Segment Start: THE RECORDS

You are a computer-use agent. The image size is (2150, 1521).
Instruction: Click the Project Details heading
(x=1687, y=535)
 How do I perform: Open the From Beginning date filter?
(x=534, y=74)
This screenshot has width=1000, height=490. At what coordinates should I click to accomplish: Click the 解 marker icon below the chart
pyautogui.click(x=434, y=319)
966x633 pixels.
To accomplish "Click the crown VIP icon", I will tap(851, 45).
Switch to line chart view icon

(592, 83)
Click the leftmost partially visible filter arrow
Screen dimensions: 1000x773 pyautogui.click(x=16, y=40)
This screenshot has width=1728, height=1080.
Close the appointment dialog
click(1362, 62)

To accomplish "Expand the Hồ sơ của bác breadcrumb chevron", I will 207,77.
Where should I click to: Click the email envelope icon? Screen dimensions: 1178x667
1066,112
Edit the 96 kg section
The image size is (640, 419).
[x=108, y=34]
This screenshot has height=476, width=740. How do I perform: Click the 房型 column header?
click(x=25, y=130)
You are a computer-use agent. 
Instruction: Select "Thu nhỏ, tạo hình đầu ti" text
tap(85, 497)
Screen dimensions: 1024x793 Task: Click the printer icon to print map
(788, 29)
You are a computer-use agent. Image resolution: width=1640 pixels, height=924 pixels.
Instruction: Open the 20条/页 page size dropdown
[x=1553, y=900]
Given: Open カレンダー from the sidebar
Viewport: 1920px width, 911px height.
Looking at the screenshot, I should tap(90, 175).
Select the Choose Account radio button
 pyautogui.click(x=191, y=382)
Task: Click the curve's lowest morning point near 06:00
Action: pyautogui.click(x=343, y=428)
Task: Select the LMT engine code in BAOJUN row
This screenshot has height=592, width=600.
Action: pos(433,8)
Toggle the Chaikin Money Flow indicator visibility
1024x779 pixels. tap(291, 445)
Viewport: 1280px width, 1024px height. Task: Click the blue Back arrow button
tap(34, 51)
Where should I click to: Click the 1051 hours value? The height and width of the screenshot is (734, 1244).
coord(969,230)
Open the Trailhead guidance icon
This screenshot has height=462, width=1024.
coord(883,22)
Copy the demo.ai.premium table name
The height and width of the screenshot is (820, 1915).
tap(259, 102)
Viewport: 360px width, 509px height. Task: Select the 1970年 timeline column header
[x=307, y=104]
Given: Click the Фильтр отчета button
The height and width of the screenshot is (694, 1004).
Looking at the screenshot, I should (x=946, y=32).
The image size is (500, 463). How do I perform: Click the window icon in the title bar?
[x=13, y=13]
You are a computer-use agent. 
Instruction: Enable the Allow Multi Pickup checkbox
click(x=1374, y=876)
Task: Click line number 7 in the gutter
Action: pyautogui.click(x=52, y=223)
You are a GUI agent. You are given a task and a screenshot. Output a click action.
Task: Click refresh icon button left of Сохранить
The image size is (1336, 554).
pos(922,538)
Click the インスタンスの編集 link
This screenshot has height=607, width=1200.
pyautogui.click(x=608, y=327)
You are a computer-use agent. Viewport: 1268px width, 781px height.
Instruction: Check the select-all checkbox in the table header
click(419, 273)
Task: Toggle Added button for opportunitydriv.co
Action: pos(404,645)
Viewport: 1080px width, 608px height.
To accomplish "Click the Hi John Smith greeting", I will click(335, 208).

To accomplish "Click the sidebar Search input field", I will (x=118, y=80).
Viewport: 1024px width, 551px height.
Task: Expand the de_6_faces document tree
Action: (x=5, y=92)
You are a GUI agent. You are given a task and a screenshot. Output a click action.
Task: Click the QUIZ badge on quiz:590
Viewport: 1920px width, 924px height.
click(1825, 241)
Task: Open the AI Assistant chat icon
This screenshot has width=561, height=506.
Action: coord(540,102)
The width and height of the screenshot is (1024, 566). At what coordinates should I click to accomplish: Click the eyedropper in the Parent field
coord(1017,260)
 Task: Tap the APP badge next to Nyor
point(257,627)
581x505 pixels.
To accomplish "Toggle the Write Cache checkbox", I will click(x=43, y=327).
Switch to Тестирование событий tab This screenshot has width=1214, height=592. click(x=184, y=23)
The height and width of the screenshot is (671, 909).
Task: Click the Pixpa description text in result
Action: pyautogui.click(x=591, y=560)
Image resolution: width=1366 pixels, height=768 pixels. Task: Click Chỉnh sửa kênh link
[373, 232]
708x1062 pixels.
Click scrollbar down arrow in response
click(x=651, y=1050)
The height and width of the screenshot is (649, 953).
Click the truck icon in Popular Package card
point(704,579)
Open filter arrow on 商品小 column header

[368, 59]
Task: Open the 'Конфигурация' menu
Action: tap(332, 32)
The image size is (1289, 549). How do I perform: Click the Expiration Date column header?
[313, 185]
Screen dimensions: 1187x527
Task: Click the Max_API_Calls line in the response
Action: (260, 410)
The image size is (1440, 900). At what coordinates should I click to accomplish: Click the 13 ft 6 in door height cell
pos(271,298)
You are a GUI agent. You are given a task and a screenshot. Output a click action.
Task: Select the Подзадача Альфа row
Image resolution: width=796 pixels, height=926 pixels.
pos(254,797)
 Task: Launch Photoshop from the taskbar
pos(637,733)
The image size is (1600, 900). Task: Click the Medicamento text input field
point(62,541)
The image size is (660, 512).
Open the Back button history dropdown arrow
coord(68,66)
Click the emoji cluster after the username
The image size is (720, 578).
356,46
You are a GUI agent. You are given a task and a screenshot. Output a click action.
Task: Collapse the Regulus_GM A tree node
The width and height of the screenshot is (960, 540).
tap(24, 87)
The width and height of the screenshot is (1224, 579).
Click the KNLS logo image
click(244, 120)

Segment End: THE RECORDS

WHAT YOU HAVE TO DO:
Every line that holds the word "computer" should be copied from the records above.

ANSWER SPACE:
You are a computer-use agent. The image size is (2150, 1521).
You are a computer-use agent. 
You are a computer-use agent. Image resolution: width=1640 pixels, height=924 pixels.
You are a computer-use agent. 
You are a computer-use agent. Viewport: 1268px width, 781px height.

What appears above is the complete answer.